EXERCISE PROMPT:
When the line containing "Task: Click the calendar" appears in the data below, begin copying there and stop only after the line containing "Task: Click the new window toolbar icon".

[Dataset entries]
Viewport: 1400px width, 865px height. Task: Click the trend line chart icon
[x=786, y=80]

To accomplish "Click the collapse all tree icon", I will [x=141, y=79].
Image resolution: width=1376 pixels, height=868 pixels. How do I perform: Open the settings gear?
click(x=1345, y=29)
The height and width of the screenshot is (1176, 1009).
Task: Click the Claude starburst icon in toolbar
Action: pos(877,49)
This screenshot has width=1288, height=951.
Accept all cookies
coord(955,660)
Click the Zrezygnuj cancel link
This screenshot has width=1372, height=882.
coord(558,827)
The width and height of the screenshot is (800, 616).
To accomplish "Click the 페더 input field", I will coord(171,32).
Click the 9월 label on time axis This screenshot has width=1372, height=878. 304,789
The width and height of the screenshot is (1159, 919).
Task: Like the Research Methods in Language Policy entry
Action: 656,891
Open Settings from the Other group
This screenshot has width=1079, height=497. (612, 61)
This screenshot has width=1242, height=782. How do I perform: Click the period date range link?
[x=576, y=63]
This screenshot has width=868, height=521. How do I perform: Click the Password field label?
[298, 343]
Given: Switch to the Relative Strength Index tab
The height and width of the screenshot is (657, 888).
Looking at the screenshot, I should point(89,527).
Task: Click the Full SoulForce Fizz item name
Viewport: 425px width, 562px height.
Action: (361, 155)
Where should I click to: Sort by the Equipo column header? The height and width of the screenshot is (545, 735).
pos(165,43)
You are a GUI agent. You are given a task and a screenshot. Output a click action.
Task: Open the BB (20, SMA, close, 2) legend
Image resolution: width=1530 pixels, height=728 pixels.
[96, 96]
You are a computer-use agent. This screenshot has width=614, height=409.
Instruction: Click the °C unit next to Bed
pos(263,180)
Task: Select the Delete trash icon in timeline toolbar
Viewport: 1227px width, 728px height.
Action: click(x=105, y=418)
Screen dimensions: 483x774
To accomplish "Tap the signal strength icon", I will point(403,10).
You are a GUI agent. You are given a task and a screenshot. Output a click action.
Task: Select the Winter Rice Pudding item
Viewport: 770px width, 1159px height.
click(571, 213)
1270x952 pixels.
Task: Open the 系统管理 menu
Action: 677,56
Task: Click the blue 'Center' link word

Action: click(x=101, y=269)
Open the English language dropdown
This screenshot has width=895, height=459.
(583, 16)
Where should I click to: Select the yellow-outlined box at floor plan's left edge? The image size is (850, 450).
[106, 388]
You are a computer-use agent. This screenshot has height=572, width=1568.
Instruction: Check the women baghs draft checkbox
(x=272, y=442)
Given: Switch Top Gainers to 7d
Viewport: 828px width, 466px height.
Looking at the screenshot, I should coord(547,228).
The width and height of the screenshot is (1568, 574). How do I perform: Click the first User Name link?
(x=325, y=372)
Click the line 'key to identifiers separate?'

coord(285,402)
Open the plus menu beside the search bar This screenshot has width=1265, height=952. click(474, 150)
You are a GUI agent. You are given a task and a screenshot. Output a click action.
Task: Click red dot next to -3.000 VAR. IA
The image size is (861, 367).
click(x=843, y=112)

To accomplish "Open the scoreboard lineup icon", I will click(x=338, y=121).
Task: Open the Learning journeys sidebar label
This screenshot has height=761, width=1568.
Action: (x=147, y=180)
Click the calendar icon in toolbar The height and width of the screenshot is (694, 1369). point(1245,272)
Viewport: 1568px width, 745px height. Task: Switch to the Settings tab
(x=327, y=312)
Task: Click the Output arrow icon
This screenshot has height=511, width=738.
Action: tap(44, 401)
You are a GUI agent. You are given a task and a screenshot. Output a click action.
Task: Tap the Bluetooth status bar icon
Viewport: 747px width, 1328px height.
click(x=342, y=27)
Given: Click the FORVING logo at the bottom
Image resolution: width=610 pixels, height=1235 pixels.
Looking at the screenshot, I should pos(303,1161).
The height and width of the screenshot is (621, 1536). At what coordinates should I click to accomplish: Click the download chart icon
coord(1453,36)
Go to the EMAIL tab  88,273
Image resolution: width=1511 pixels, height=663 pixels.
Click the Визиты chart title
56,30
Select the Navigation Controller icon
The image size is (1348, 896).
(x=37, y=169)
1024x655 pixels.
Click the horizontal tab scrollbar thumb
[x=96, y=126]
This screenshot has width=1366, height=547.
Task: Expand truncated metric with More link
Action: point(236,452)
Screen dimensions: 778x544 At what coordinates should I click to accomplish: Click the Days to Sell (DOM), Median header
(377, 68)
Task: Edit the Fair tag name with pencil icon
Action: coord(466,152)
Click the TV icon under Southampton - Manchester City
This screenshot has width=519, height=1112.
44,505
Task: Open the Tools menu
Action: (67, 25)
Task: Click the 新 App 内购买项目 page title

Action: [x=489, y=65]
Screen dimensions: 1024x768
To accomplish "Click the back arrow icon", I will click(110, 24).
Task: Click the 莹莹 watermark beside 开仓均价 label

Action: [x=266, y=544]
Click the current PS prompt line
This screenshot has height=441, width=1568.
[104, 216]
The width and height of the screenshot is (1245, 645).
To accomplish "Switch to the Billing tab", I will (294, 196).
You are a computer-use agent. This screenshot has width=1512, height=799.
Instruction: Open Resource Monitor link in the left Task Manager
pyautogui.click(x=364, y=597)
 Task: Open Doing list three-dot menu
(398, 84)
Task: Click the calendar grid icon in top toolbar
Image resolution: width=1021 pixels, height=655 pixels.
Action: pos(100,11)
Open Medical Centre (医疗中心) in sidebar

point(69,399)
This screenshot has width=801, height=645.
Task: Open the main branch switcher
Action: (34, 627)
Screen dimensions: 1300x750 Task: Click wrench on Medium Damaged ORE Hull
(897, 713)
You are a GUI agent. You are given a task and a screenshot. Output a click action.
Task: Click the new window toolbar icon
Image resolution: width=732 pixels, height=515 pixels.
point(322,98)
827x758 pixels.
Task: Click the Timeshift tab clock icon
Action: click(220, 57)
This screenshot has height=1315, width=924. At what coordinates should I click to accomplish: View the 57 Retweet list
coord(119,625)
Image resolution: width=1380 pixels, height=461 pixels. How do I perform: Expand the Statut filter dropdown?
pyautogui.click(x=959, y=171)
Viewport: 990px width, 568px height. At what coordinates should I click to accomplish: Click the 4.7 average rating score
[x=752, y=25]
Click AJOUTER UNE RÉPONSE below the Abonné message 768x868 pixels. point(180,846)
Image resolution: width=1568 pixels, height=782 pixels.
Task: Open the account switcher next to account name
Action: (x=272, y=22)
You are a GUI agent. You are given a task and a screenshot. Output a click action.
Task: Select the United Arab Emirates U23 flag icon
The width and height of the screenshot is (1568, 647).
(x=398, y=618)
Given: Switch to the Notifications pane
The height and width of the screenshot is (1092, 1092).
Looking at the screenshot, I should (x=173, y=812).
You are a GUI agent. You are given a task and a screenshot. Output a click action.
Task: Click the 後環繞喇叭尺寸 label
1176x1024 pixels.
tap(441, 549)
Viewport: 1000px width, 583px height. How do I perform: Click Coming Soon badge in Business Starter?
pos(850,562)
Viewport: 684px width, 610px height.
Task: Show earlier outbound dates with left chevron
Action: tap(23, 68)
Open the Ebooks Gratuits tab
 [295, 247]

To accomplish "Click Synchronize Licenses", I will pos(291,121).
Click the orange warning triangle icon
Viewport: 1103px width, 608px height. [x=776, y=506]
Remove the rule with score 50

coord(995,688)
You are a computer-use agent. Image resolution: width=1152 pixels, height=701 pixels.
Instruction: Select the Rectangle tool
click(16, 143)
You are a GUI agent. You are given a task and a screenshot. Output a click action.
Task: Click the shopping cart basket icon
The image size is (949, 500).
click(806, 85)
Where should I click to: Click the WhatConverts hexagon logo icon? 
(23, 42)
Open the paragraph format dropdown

RESPONSE BELOW:
Task: Click the calendar grid icon in top toolbar
Image resolution: width=1021 pixels, height=655 pixels.
Action: pos(100,11)
Open Medical Centre (医疗中心) in sidebar

point(69,399)
This screenshot has width=801, height=645.
Task: Open the main branch switcher
Action: (34, 627)
Screen dimensions: 1300x750 Task: Click wrench on Medium Damaged ORE Hull
(897, 713)
You are a GUI agent. You are given a task and a screenshot. Output a click action.
Task: Click the new window toolbar icon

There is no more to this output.